■ **How to complete this task**
Exclude images; transcribe the rest of the data exactly.

[Supplied records Boundary: Start]

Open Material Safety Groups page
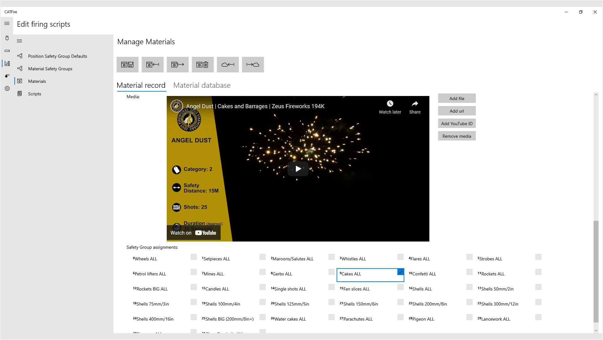This screenshot has width=603, height=340. (x=50, y=69)
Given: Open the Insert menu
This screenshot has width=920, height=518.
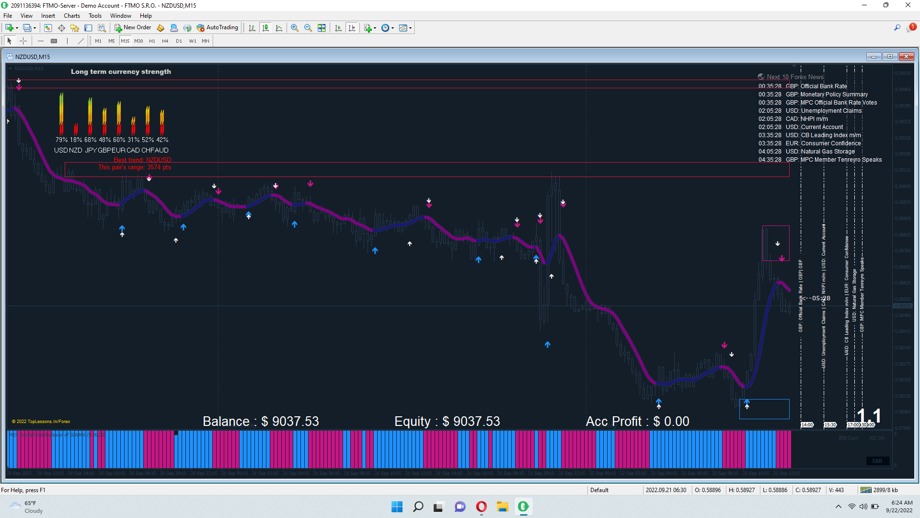Looking at the screenshot, I should (48, 16).
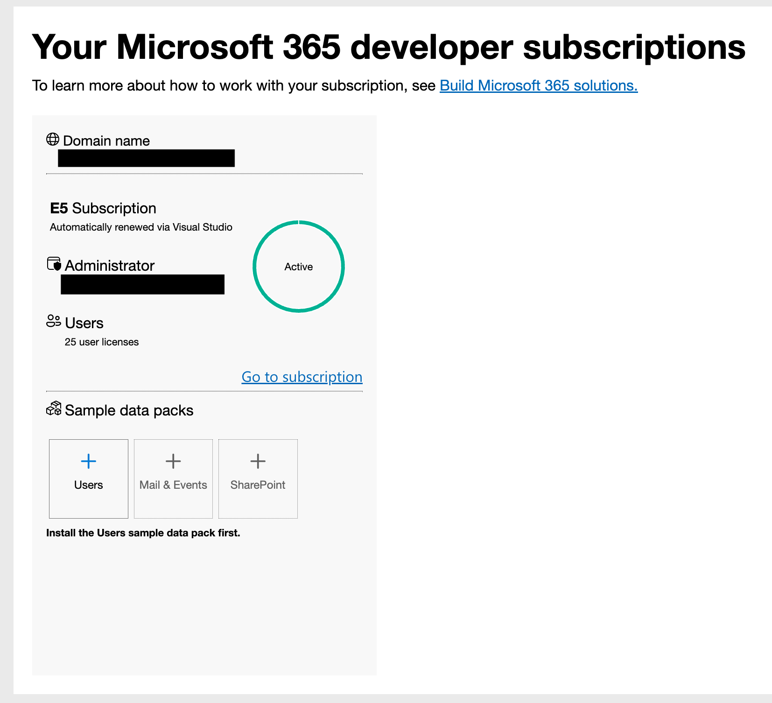
Task: Select the redacted Administrator name field
Action: coord(142,284)
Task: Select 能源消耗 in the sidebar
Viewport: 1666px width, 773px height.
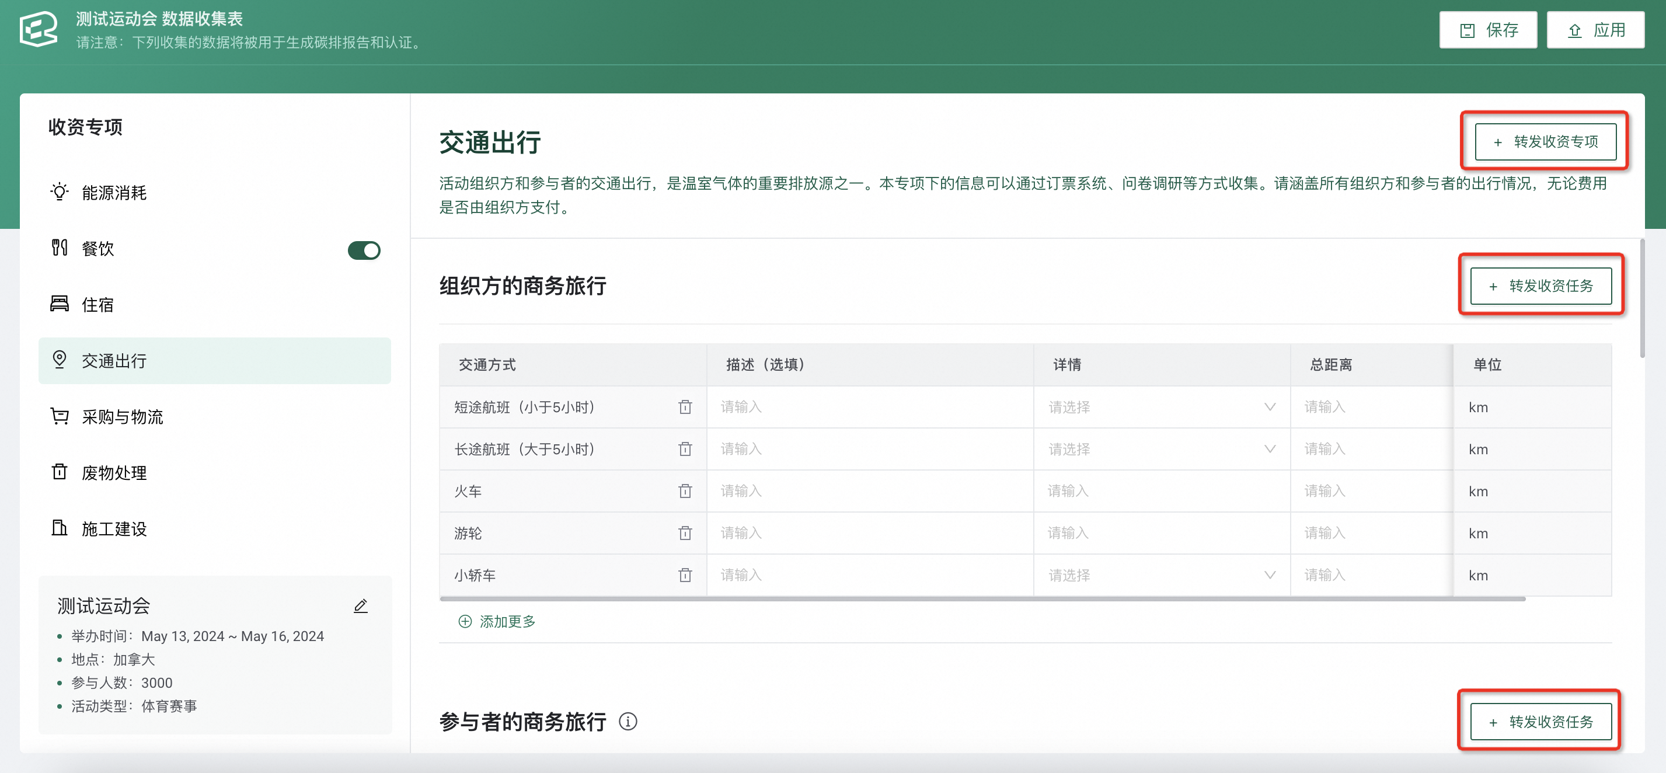Action: 114,193
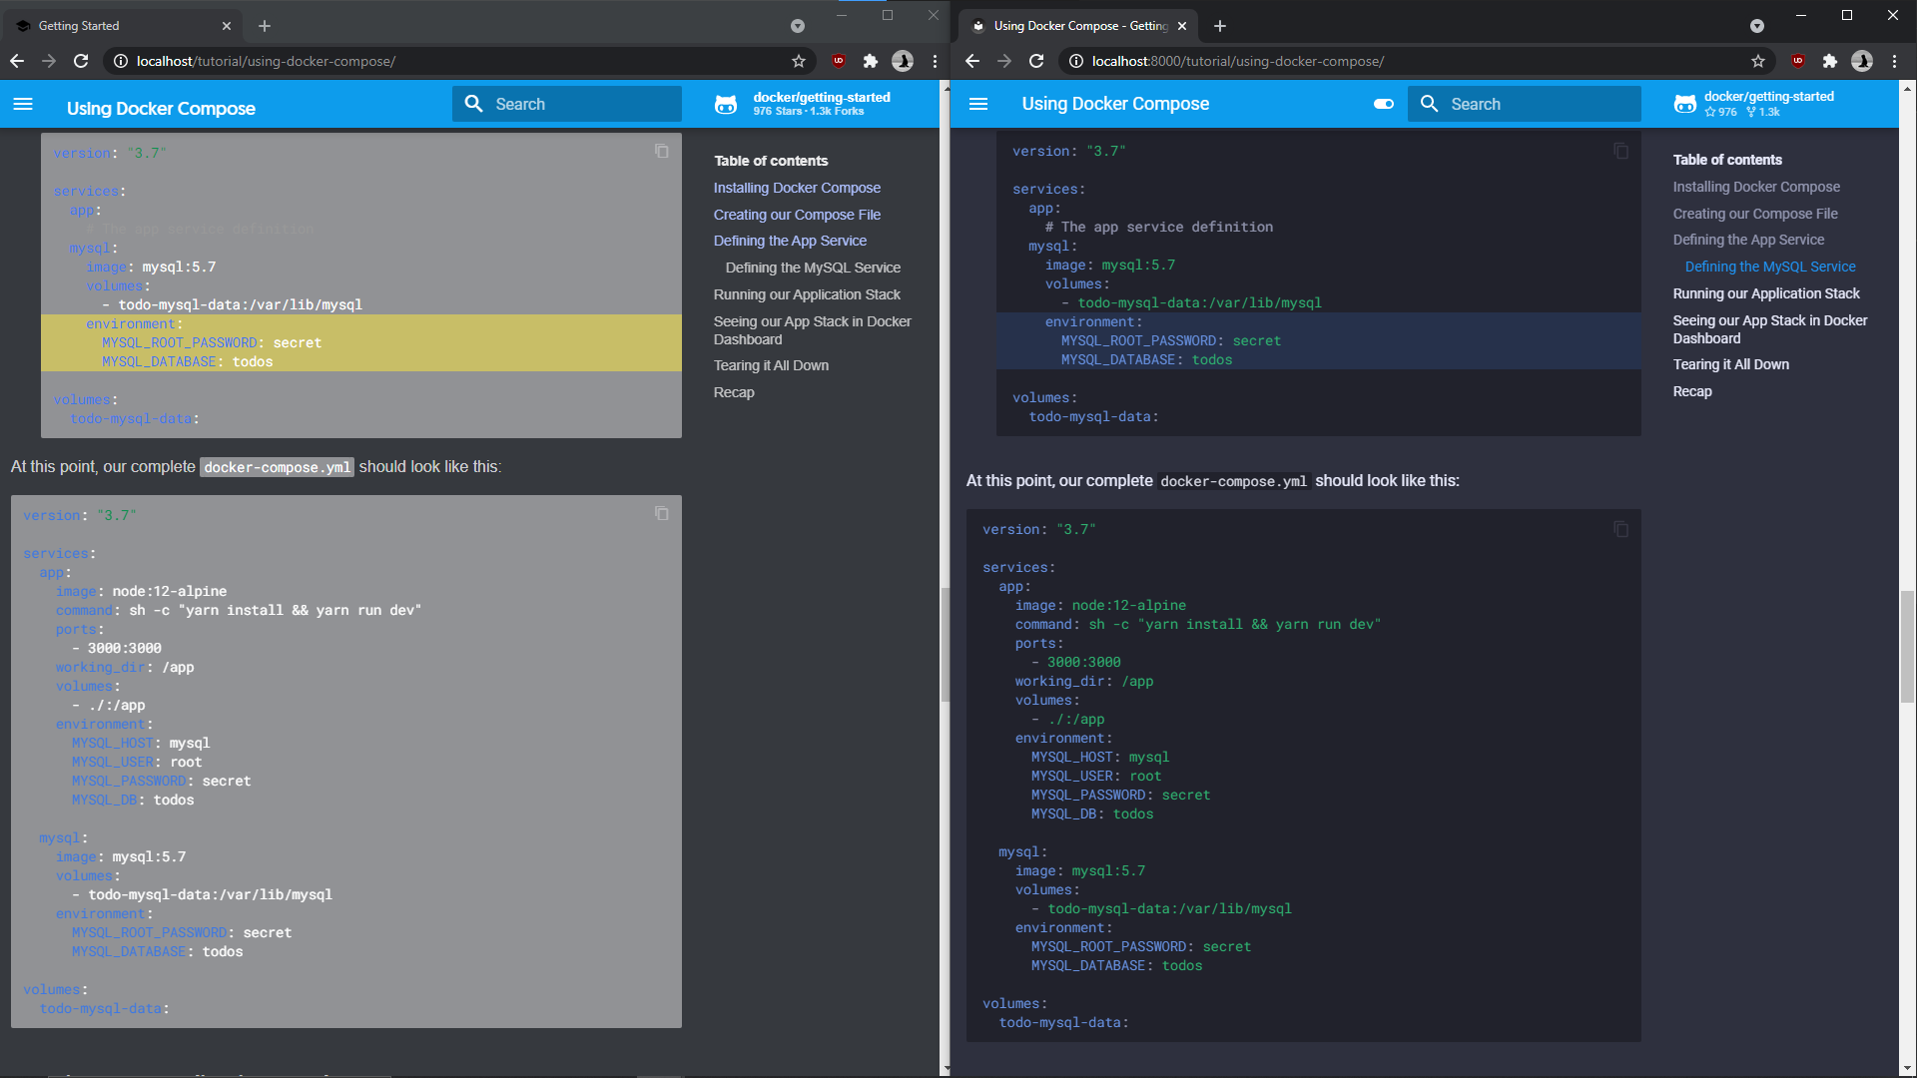1917x1078 pixels.
Task: Open hamburger menu in left browser page
Action: 23,105

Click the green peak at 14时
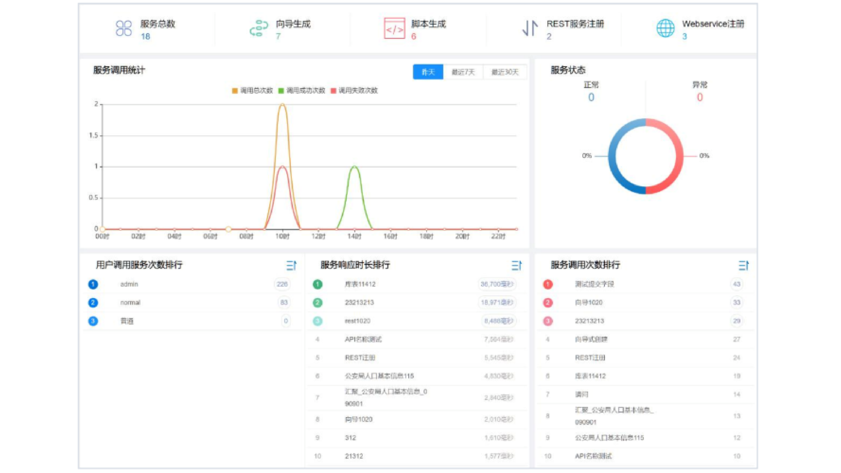pos(355,167)
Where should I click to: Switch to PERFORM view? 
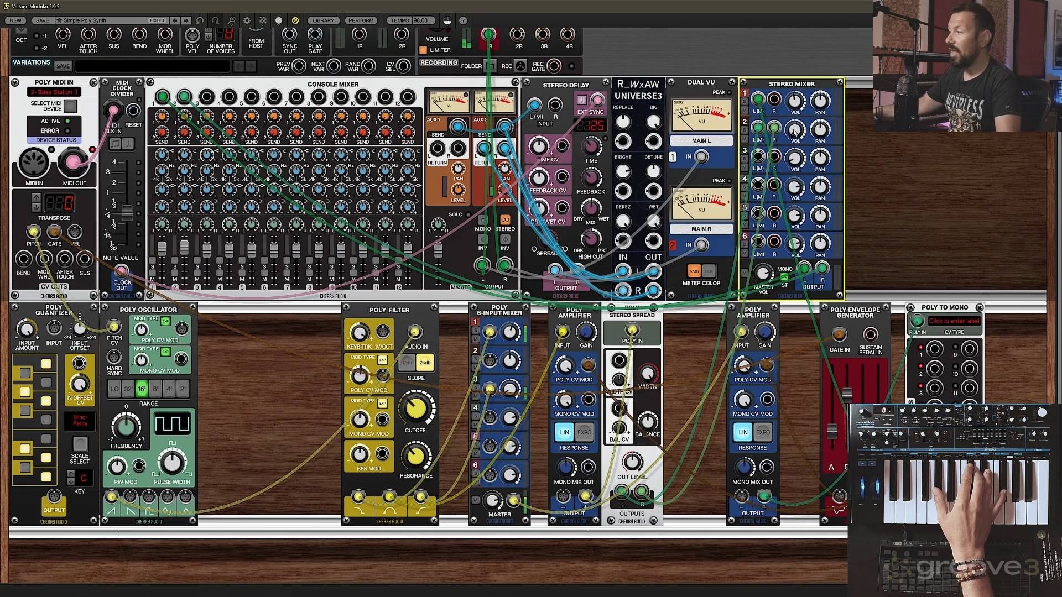(361, 20)
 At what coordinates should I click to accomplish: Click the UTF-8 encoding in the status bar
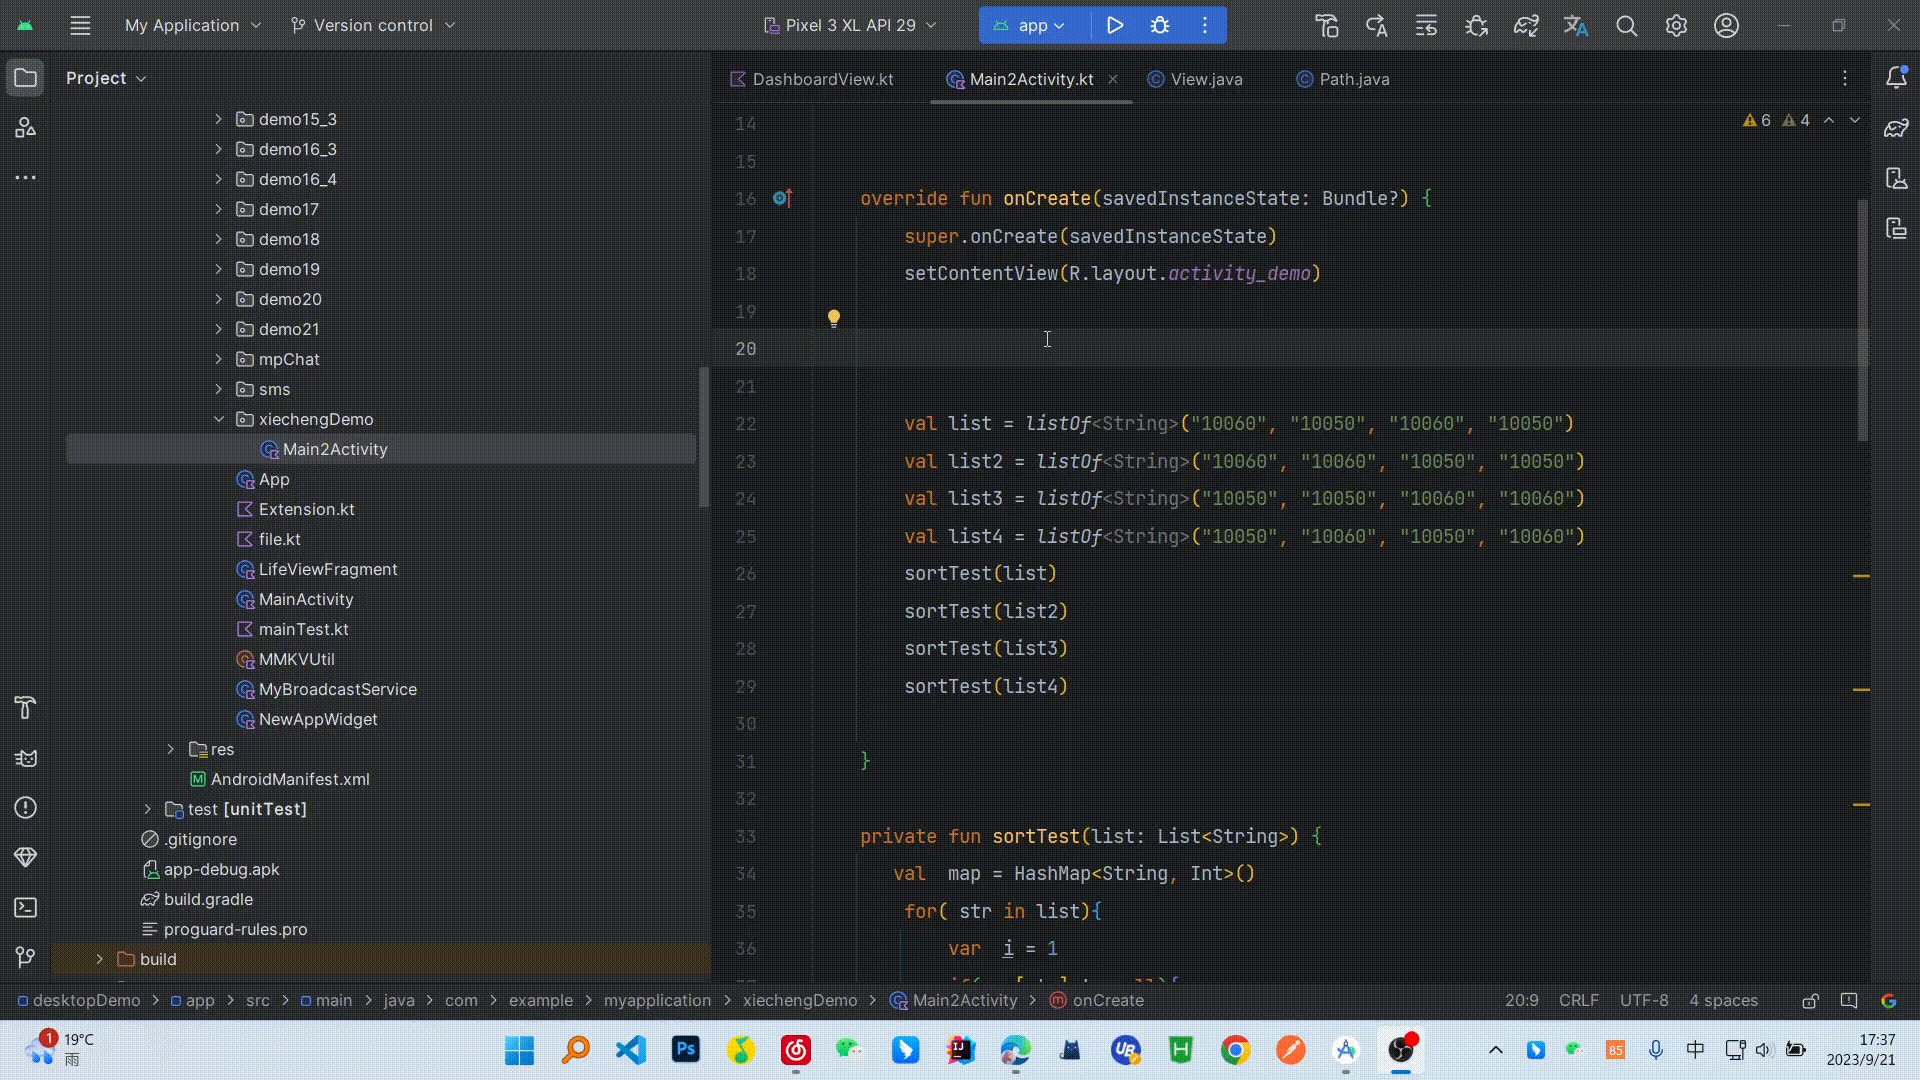pos(1644,1001)
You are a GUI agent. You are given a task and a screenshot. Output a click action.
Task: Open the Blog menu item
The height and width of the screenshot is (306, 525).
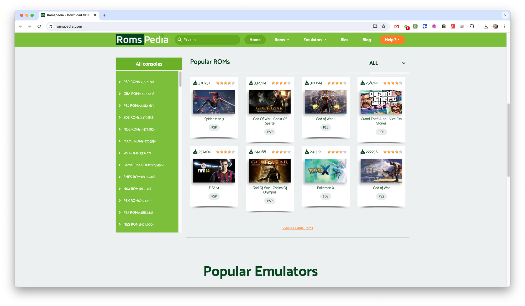tap(366, 40)

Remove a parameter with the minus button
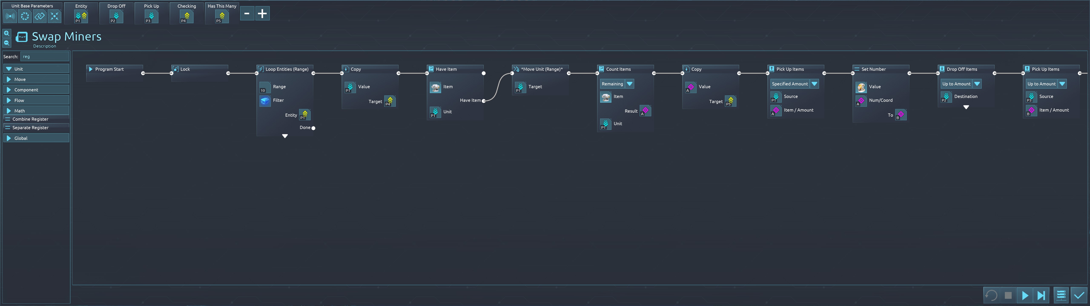coord(247,14)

[Supplied records Boundary: End]

■ **Exercise solution**
Open Material Safety Groups page
This screenshot has width=603, height=340. (x=50, y=69)
Given: Open the Insert menu
This screenshot has width=920, height=518.
Looking at the screenshot, I should (48, 16).
Task: Select the redacted Administrator name field
Action: coord(142,284)
Task: Select 能源消耗 in the sidebar
Viewport: 1666px width, 773px height.
Action: 114,193
1917x1078 pixels.
Task: Open hamburger menu in left browser page
Action: 23,105

Click the green peak at 14时
pos(355,167)
Where should I click to: Switch to PERFORM view? 
(361, 20)
 At what coordinates should I click to accomplish: Click the UTF-8 encoding in the status bar
pos(1644,1001)
You are a GUI agent. You are given a task and a screenshot. Output a click action.
Task: Open the Blog menu item
The height and width of the screenshot is (306, 525).
tap(366, 40)

Remove a parameter with the minus button
coord(247,14)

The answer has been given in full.